5. Enforce a higher level of encryption for all data used by the enterprise

Encryption is an essential measure to secure different types of data that is vulnerable to attacks. This is especially important for sensitive data, such as personal information and financial records. Cloud data that is both stored and in transit must be encrypted so that vulnerabilities cannot be easily identified by attackers. Encryption may be symmetrical or asymmetrical, it may use the AES standard, and it may be applied to files, folders, volumes, or whole disks. There are many encryption services, such as BitLocker or FileVault.  

6. Maintain very high standards when choosing your vendors

In every industry, there is an increasing number of vendors that compete to provide the best solutions on the market. This can make it difficult for organizations to decide on the vendor that is right for the job. In this decision-making process, an important aspect to focus on is the levels of compliance. This can be assessed by looking at the compliance record of each vendor relating to particular regulations, and whether they have compliance certifications for auditing purposes. It is also best if your vendors install patches quickly, carry out regular risk assessments, and offer data and network availability on a 24/7 basis.   

7. Carry out measures of due diligence in order to identify and remediate the risks posed by vendors 

With all of those vendors mentioned above, organizations must be certain that they understand all of the networks and applications used. Every organization strives to offer security, resilience, and functionality in all of its services, which means doing due diligence on all deployed systems and application lifecycles. It is also best to follow the relevant recommendations from the provider and work with your vendor to find the best way to use their applications and systems.  
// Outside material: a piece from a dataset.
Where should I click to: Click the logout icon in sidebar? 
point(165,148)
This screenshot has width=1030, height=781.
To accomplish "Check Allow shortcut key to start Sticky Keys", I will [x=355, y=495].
8. Make sure your Identity and Access Management (IAM) solution is effective and multi-layered

A high proportion of security breaches are related to identification, authentication, and authorization, which are the main components of IAM technologies. There are various methods of unauthorized access and account hijacking that can result in damaging incidents. These risks can be mitigated with the use of a reliable IAM solution that will involve role-based access management, identity governance, and multi-factor authentication (MFA). Another measure is to implement user-level data security to ensure internal and external security standards are kept to. 
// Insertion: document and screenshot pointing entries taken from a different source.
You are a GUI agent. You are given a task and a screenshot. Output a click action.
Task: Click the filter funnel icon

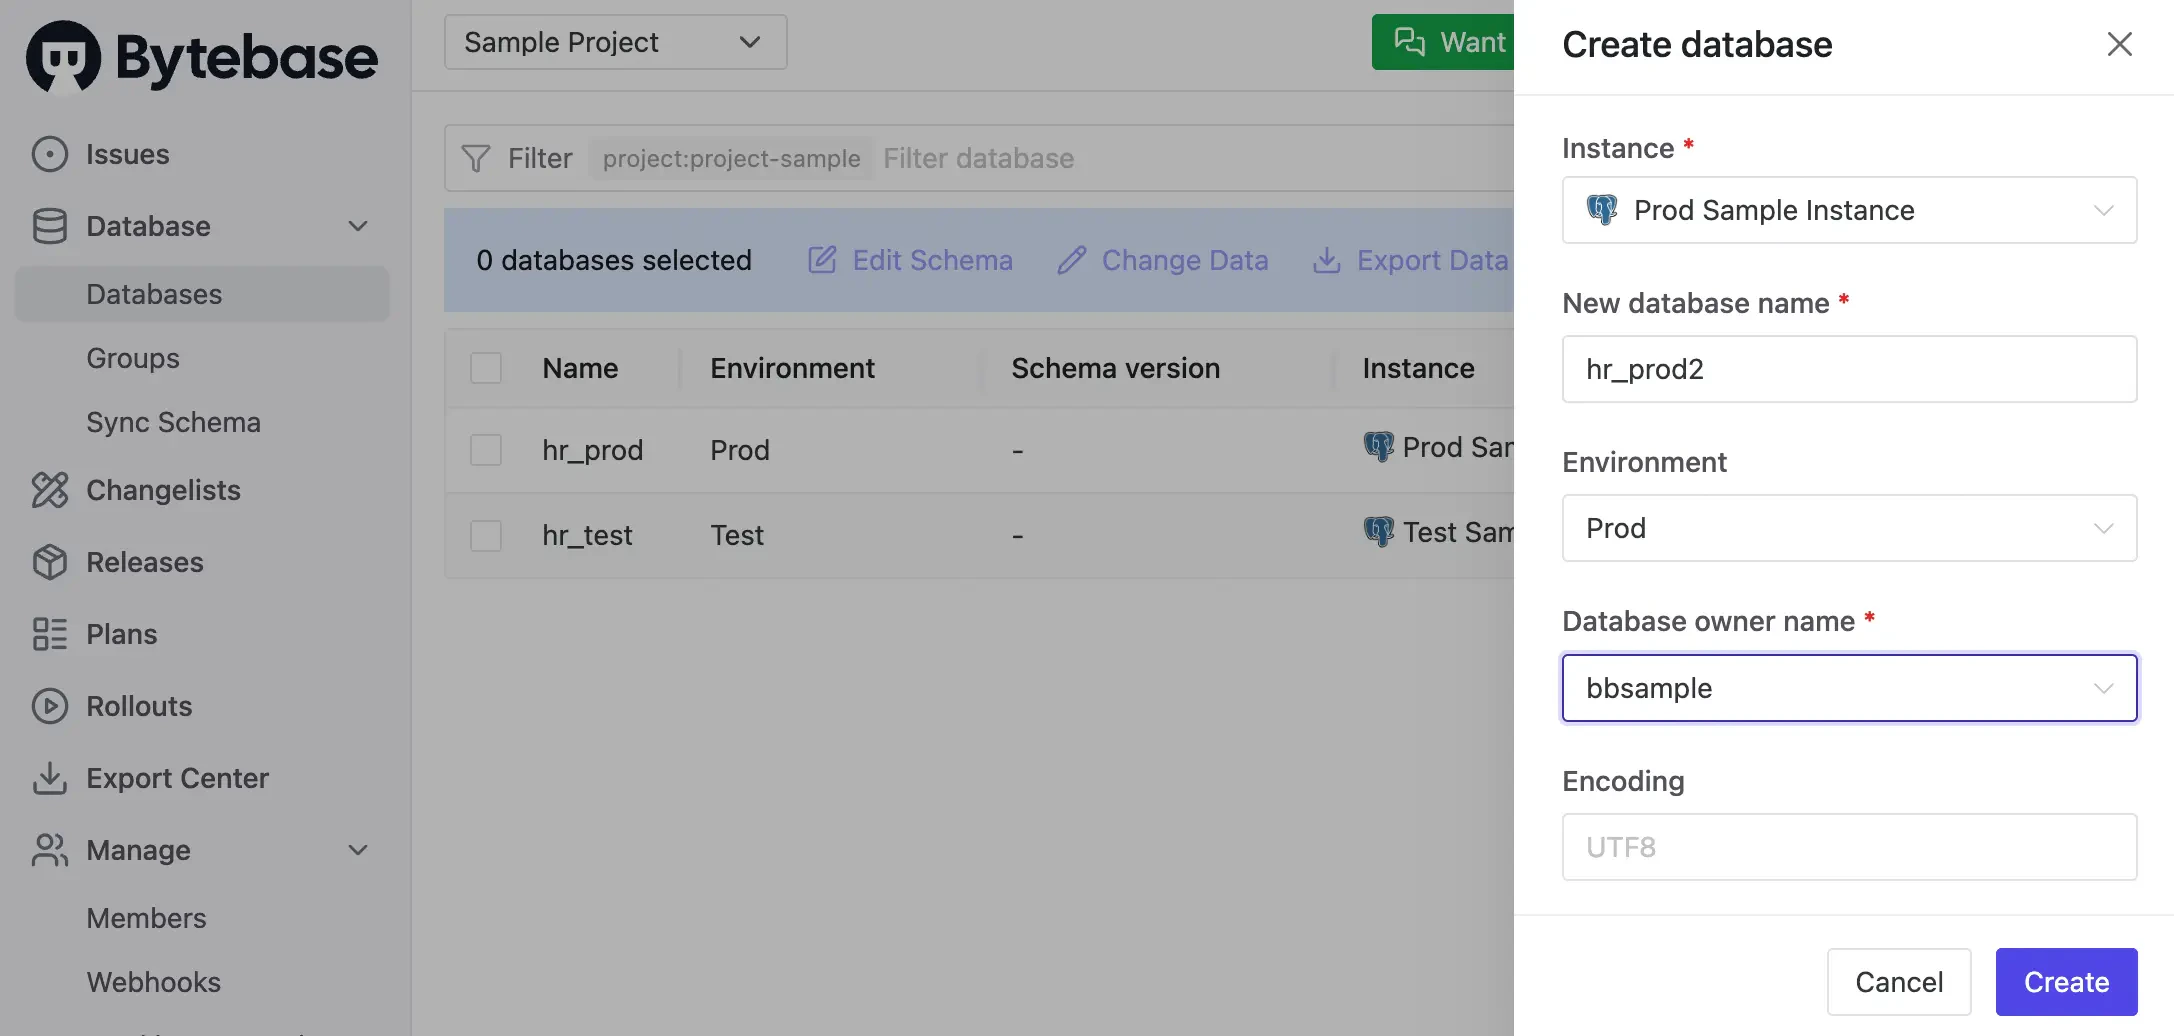coord(476,158)
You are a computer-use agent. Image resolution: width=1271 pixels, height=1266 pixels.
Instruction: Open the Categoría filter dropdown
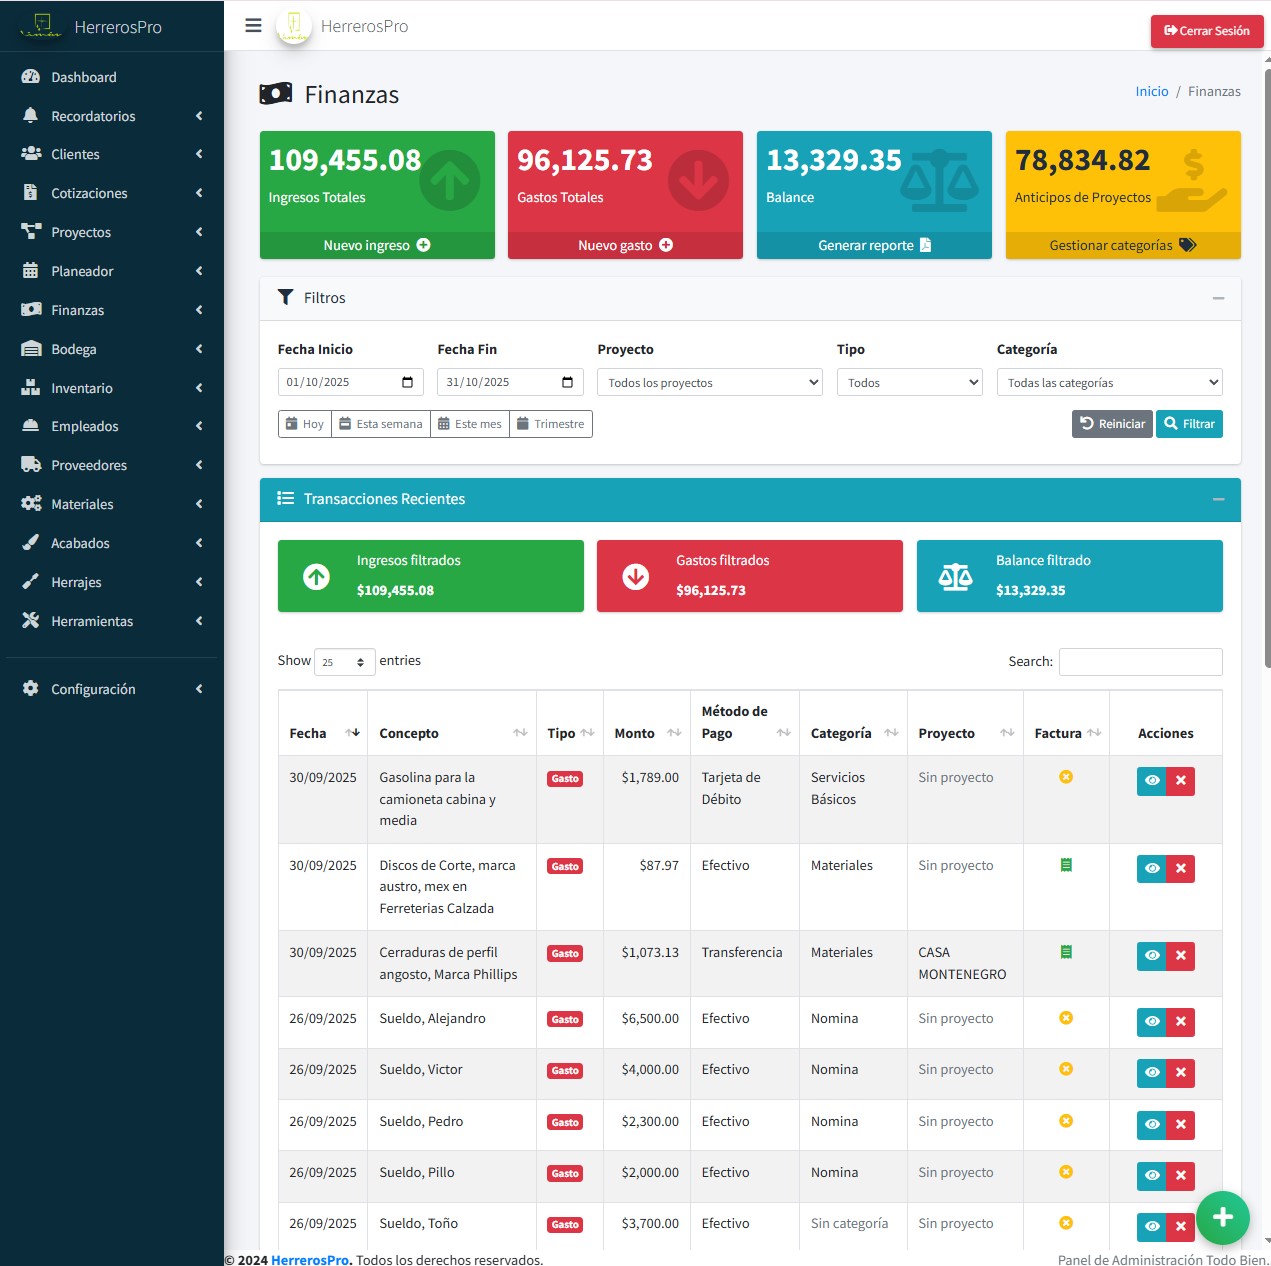click(x=1109, y=382)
9. Ensure that you have an adequate level of protection against phishing and other malware threats

A recent survey showed that 88 percent of organizations experience phishing attacks, while only 3 percent are able to recognize a sophisticated phishing attack. Phishing campaigns have undoubtedly been on the rise in the coronavirus world, along with other malicious attacks, such as vishing, and social engineering. It is possible to apply protective layers that filter out phishing and malware threats in email and other channels of communication. Another approach is to build a secure line of defense in your employees, in the form of training. 
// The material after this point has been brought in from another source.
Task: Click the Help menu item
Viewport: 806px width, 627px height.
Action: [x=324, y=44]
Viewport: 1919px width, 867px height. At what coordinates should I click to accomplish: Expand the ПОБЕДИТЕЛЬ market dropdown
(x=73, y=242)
10. Implement full training programs to be sure you have a powerful human firewall in your employees

The insider threat is the cause of a high proportion of data breaches, though this is more often the result of error or a lack of education than it is intentional. The obvious solution to this shortcoming is to introduce a rigorous training program that will explain to employees why security measures are so important and what they can do to combat cybercrime. These programs need to be thorough and ongoing to give regular practice and raise awareness of the most recent threats. Training programs also help to cultivate a security culture that perpetuates a positive message of best practices. 

It is very easy for security issues to be overlooked when there are so many pressing matters in every enterprise. But with a continual rise in cyber attacks in recent years that has been exacerbated by the global pandemic, IT security has reached a point where it must be given priority. It’s time to pay attention to every threat and put a system of best practices in place.